Além disso, a Fundação Oswaldo Cruz confirmou pelo menos um caso de reinfecção de uma paciente de 29 anos. A mulher tinha imunidade para a covid quando foi infectada com a nova variante — algo que acendeu o alerta na comunidade médica e científica.

A reportagem entrou em contato com o Ministério da Saúde e o governo do Amazonas. A Secretaria de Estado de Saúde do Amazonas negou que ocorra "seleção" para ocupação de leitos de UTI. A entidade afirma que "os critérios utilizados nas unidades são sempre buscando salvar vidas, baseado em decisões técnicas e éticas das equipes médicas". Sobre as vídeo chamadas, a secretaria afirma que "o hospital 28 de Agosto utiliza desse meio para humanizar o atendimento, com o objetivo de garantir o contato dos pacientes com as famílias, considerando que o paciente de Covid-19 não pode ter acompanhante", e destaca que "o trabalho é realizado por profissionais de psicologia, que prestam auxílio tanto para os pacientes quanto para os familiares.

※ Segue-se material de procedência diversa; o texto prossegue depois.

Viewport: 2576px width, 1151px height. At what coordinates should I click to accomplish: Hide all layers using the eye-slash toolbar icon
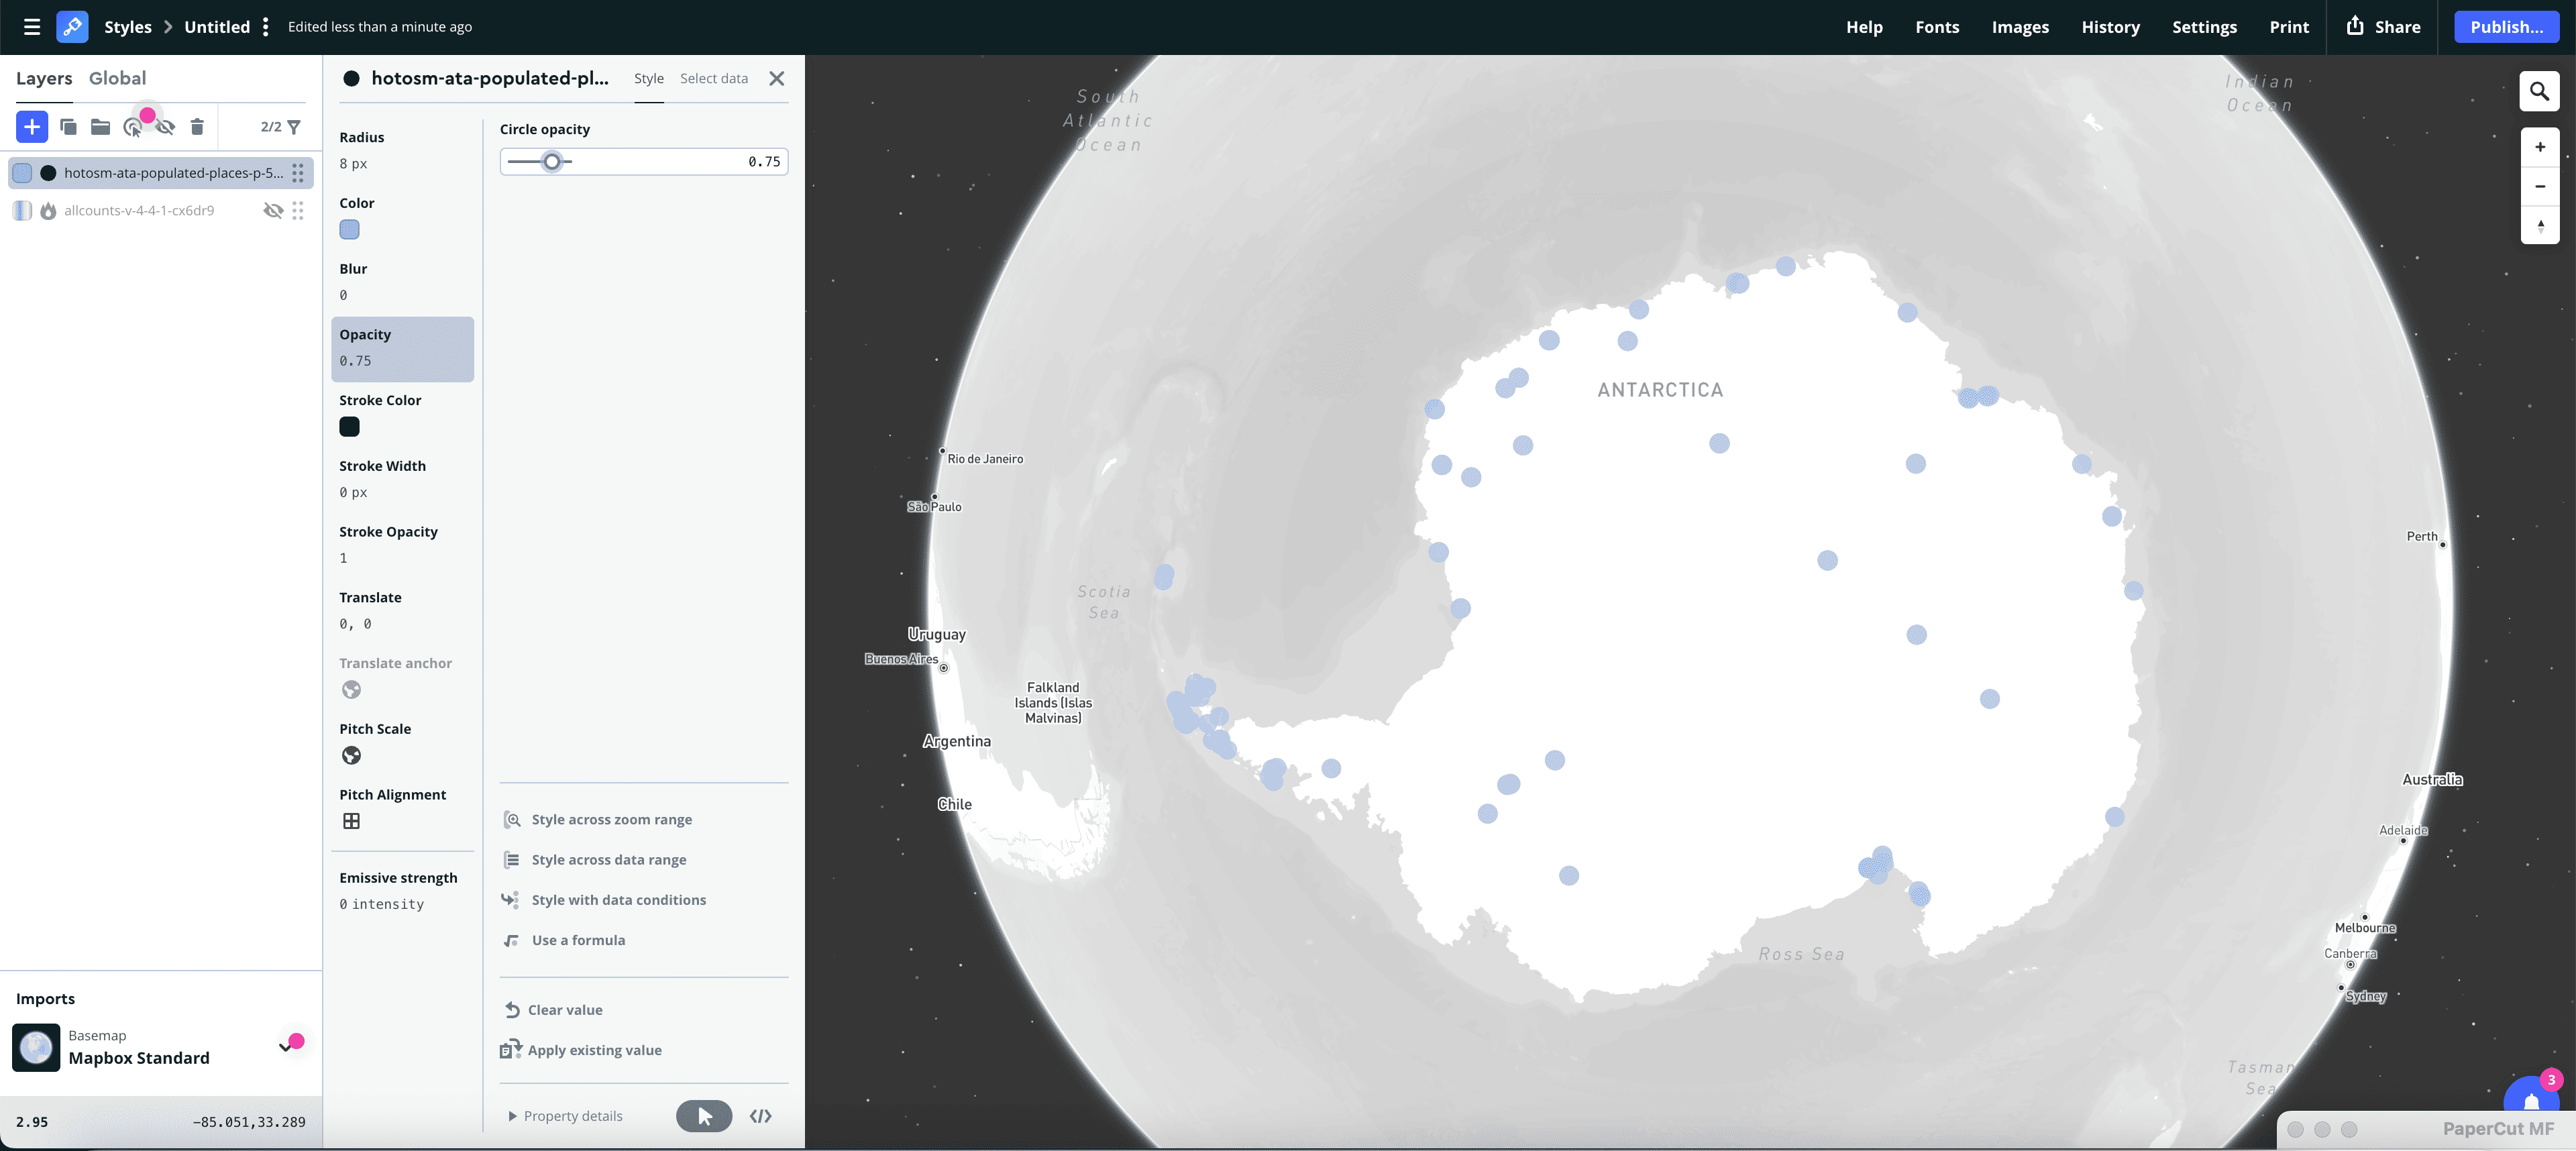pyautogui.click(x=165, y=127)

Ainda de acordo com a nota da Secretaria de Saúde do Amazonas, "na eventualidade de um paciente que realizou uma vídeo chamada ter evoluído em seguida para o óbito, infelizmente, isso se deve à dinâmica natural da doença, considerando que muitos pacientes relativamente estáveis podem evoluir para quadros graves em um curto período de tempo". O Ministério da Saúde ainda não se manifestou.

Ocupação

De acordo com boletim divulgado pela Fundação de Vigilância em Saúde do Amazonas (FVS-AM), responsável por monitorar a pandemia no estado, na quarta-feira (20), foram registradas 148 mortes por covid-19 no estado. Destas, 56 ocorreram na própria quarta e 93 foram casos "encerrados por critérios clínicos, de imagem, clínico-epidemiológico ou laboratorial, elevando para 6.598 o total de mortes".

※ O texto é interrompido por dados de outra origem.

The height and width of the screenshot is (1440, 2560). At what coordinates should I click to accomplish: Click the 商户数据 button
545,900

No mesmo período, de 25 horas, foram realizados 90 sepultamentos em Manaus. Trinta mil pessoas que receberam diagnóstico positivo para a doença estão sendo acompanhadas pelo serviço de saúde, sendo que 1.812 estão internadas, 1.187, em leitos (516 na rede privada e 671 na rede pública), 592, em UTI (271 na rede privada e 321 na rede pública) e 33, em sala vermelha — o que, de acordo com o governo do Amazonas, é uma "estrutura voltada à assistência temporária para estabilização de pacientes críticos/graves para posterior encaminhamento a outros pontos da rede de atenção à saúde".